The sun outside my windows promises a warm day. Its sunshine creates a snug, cozy ambiance in the house.
We've been experiencing unusual weather conditions here in Ashland. We expect snow each year but it isn't expected to hang around. Snow below three thousand feet is usually a good house guest, arriving one day and leaving the next. You're still smiling when it leaves.
Not this year. This snow arrived last Thursday and it's still here. Honestly, will it ever go away? We're down at eighteen hundred feet. There shouldn't be snow.
But there is. The streets are clear and dry, the sky is blue and the bright sun is seductive with promise. Being a suspicious fellow, I checked our local weather station. Thirty degrees. That's up from the sixteen degrees reported at sunrise.
Being armed with this knowledge, though, I dress warmly for my walk. I'm doing a medium walk to reach the coffee shop today, three miles. Maybe I'll take a longer walk on the way home, I tell myself.
It is a beautiful, crisp walk under the sun's friendly presence. The distance goes fast and the quiet day encourages reflective thinking. One thing I reflect on is why I'm not walking more. My walking dropped off last year for a number of reasons in the final months. This is a new year, a new start, but I'm not walking more.
The realization dawns slowly, I'm not walking more because I'm writing more. The insight gains veracity under deeper review. I'm writing more frequently and my sessions last longer. While I track word counts to ensure I hit some marks, for the most part, I'm thinking in story arcs, character development, scenes and passages.
Writing more leaves less time for other activity. Most of those are less flexible than the time and distance I walk. Walking becomes the de facto sacrifice.
I like that I'm writing more frequently and in greater volume. I can see how I can change my schedule or make a greater effort to walk more often.

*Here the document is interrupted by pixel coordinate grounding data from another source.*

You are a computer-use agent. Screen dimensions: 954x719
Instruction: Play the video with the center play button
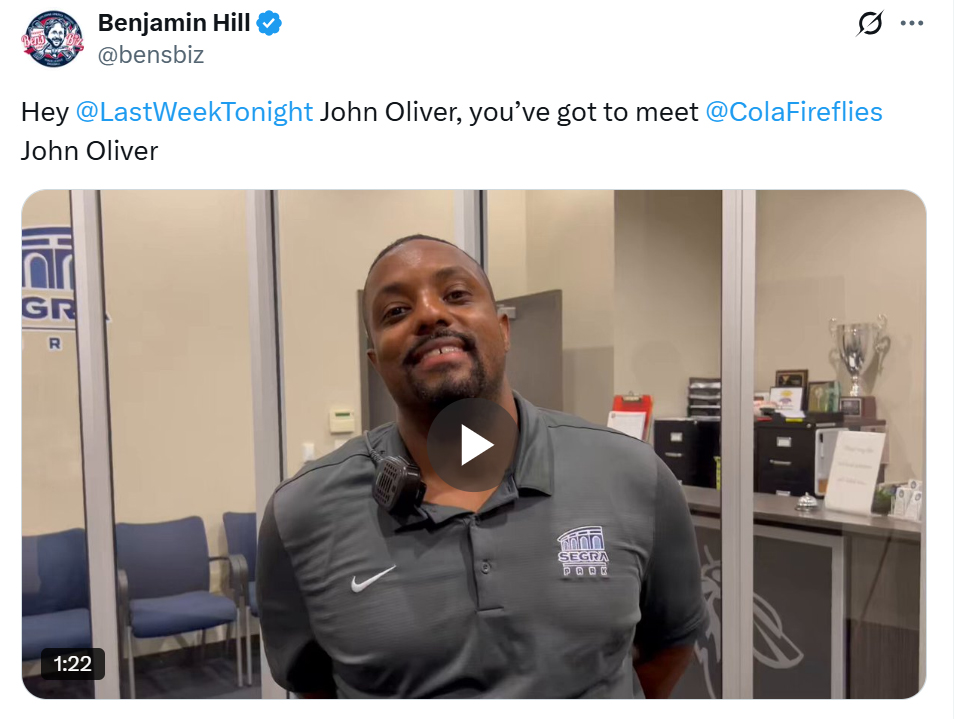[472, 445]
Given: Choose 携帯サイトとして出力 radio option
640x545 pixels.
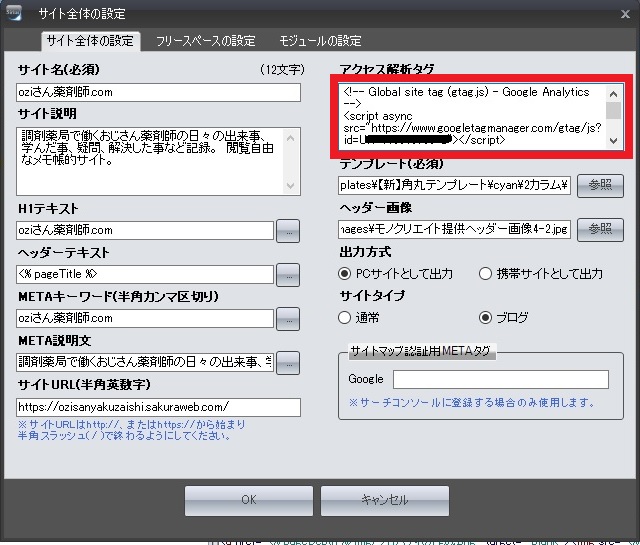Looking at the screenshot, I should [x=486, y=273].
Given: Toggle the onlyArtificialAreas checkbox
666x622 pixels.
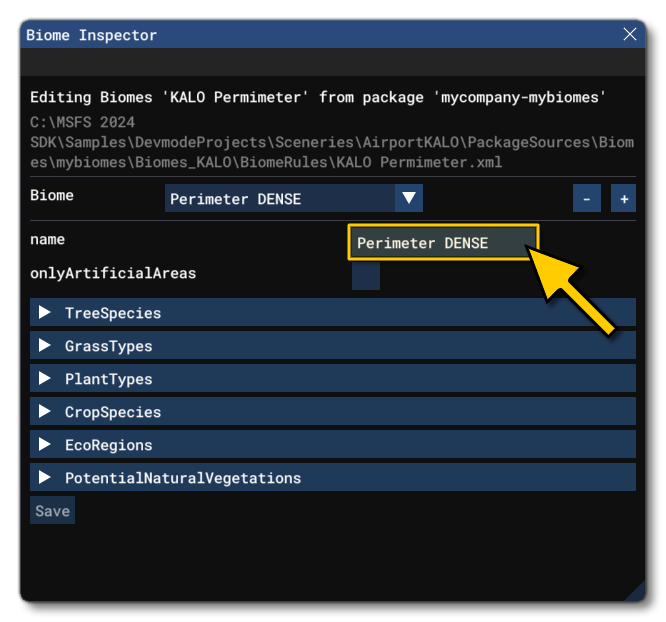Looking at the screenshot, I should pyautogui.click(x=366, y=276).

Thinking about all of this, I like where I'm at. I feel very positive. Of course, I'm positive by nature. I always believe in 'I can' and 'we can', and I often understimate the required effort to achieve goals. Then, when I belatedly realize how much more most be done, I become sad, disappointed and frustrated.
Learning and understanding that about myself might help alleviate negative reactions. I believe they will.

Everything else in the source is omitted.